Quote the biographical passage on Holmes below word for word, from "Instead, Nickels joined" to "in Spartanburg County.".

Selected extract section start

Holmes began to ponder Pentecostal experience when he read about hundreds receiving the gifts of the spirit at a revival in Los Angeles in 1906, and he began to identify himself as a Pentecostal after attending a revival meeting in West Union in 1907 at the urging of one of the students at his school.
Clergyman, educator. A pastor and educator, Holmes was born near Spartanburg on September 9, 1847, the second child of Zelotes Lee Holmes, who had pastored several Presbyterian churches in Laurens County and organized the First Presbyterian Church in Spartanburg. His mother, Catherine Nickels, was the daughter of a Laurens County physician and farmer. In 1859 Zelotes Holmes became a professor at Laurensville Female College. Nickels Holmes joined the Presbyterian Church, U.S., in Clinton in 1863. The following year, as his older sister Olive was dying, she declared to Nickels that “You are to preach the gospel.”
Instead, Nickels joined the Confederate army, serving as a prison camp guard in Florence. Between 1866 and 1869 he attended the University of Edinburgh. On his return, he farmed, taught school, and practiced law for several years. On February 29, 1876, he married Lucy Elizabeth Simpson, daughter of the future South Carolina governor W. D. Simpson. Contemplating a new career in politics when he filed to run for county solicitor, Holmes instead felt called to preach and was licensed as a Presbyterian minister. He served churches in Clifton, Fountain Inn, Rock Bridge (near Clinton), Tucapau, and Roebuck in Spartanburg County.

Selected extract section end
Data extracts section start

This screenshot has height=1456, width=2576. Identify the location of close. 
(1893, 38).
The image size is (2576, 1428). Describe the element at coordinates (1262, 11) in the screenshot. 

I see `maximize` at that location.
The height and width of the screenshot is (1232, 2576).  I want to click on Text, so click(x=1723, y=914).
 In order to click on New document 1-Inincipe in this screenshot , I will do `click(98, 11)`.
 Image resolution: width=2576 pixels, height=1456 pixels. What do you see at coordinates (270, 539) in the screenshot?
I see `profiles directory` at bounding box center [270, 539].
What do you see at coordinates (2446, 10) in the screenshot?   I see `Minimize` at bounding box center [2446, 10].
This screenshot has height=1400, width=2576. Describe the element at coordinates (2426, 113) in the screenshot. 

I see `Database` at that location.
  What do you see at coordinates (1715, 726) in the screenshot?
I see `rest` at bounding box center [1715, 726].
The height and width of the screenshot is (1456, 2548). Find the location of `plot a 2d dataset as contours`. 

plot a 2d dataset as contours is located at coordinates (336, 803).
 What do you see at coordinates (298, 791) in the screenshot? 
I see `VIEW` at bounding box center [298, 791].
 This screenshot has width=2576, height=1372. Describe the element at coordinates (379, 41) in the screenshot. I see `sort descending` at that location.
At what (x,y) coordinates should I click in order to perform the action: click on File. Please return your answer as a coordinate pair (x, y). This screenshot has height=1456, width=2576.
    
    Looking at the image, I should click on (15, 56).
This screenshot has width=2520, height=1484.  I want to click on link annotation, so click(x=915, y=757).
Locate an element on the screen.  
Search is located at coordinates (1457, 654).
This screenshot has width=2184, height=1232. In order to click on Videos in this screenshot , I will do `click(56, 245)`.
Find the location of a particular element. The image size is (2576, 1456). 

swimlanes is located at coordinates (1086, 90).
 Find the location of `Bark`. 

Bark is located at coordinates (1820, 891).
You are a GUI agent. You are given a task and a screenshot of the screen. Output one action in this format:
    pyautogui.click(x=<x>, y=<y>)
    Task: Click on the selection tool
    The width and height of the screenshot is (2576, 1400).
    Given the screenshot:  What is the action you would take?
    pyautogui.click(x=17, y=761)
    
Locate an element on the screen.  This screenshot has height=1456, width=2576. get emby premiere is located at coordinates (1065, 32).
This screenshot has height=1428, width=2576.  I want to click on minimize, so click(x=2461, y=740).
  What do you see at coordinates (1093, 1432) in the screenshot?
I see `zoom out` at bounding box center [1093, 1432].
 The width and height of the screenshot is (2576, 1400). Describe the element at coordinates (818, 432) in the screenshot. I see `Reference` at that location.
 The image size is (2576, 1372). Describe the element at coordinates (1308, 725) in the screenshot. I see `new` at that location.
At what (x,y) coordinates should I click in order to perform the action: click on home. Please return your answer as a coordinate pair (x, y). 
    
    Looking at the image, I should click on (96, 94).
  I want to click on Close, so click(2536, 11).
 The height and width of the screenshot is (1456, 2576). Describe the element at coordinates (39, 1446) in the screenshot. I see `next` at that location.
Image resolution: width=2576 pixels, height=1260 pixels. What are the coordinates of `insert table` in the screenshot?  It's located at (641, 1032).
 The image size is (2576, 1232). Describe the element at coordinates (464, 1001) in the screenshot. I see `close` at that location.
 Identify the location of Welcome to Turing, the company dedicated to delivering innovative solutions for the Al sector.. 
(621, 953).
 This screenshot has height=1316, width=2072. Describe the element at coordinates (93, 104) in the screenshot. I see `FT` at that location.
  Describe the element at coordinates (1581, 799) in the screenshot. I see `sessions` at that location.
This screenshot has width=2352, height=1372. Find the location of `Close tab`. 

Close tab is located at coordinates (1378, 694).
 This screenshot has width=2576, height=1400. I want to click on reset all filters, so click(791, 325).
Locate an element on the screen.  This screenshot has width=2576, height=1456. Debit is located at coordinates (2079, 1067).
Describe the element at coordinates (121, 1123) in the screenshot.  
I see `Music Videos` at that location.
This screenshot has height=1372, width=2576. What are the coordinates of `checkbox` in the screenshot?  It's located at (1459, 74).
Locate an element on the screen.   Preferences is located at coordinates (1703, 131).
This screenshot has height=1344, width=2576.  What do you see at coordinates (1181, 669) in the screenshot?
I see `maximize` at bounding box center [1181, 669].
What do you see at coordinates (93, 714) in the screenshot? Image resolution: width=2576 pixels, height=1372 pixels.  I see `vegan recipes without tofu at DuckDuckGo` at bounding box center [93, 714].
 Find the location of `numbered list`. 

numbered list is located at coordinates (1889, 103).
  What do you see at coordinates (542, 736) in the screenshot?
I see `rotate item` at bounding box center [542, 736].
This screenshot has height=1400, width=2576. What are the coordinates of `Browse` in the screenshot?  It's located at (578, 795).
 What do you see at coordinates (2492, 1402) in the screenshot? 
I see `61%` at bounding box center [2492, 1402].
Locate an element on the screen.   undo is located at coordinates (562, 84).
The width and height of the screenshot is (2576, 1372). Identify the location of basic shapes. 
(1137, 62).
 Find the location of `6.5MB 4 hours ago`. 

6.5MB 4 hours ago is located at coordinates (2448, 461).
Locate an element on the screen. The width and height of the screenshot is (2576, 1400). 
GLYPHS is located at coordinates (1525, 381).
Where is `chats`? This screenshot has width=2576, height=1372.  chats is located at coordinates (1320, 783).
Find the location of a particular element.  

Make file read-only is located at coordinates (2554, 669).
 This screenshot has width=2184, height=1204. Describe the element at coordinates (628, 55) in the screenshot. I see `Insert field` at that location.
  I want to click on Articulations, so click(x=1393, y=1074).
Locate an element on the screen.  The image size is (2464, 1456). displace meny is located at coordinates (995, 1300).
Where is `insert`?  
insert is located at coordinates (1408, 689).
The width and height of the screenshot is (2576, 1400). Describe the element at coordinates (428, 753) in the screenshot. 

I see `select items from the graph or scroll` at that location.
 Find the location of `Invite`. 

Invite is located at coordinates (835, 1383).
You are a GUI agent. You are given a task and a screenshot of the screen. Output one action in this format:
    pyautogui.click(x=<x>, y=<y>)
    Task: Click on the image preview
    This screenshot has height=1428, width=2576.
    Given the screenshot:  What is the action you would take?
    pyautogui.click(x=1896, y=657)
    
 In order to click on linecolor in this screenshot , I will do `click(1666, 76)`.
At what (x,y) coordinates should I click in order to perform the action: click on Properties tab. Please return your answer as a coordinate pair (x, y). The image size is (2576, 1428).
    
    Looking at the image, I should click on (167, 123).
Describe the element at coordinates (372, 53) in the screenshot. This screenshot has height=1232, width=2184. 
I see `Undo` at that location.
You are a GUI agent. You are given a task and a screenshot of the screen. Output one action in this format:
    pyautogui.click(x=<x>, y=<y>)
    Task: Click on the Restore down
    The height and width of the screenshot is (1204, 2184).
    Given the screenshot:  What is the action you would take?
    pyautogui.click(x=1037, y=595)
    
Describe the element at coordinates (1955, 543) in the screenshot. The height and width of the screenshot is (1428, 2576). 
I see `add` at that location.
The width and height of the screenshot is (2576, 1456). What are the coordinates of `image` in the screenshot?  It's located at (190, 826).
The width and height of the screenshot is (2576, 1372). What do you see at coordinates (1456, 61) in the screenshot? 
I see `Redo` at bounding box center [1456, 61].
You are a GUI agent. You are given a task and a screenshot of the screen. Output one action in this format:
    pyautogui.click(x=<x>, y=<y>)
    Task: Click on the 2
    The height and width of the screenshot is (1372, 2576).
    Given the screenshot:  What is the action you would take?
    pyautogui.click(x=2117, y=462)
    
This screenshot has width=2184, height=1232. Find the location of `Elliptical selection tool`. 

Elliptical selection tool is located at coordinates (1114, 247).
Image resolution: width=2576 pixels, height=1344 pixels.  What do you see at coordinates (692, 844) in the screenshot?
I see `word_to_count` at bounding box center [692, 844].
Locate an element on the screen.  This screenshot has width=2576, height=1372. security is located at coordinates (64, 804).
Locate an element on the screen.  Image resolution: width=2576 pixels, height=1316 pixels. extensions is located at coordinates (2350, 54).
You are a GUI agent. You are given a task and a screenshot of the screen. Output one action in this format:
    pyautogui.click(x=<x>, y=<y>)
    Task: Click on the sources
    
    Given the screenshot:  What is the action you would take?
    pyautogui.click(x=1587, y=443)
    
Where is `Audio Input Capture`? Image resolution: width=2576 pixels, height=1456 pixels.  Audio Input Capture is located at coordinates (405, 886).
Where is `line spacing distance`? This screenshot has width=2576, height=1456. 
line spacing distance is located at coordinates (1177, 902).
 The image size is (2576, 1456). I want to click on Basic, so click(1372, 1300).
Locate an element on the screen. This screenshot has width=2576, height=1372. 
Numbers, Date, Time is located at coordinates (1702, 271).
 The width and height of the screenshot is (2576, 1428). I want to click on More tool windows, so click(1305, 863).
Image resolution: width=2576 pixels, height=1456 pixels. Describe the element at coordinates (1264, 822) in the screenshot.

Data extracts section end

- The completed task:
Instead, Nickels joined the Confederate army, serving as a prison camp guard in Florence. Between 1866 and 1869 he attended the University of Edinburgh. On his return, he farmed, taught school, and practiced law for several years. On February 29, 1876, he married Lucy Elizabeth Simpson, daughter of the future South Carolina governor W. D. Simpson. Contemplating a new career in politics when he filed to run for county solicitor, Holmes instead felt called to preach and was licensed as a Presbyterian minister. He served churches in Clifton, Fountain Inn, Rock Bridge (near Clinton), Tucapau, and Roebuck in Spartanburg County.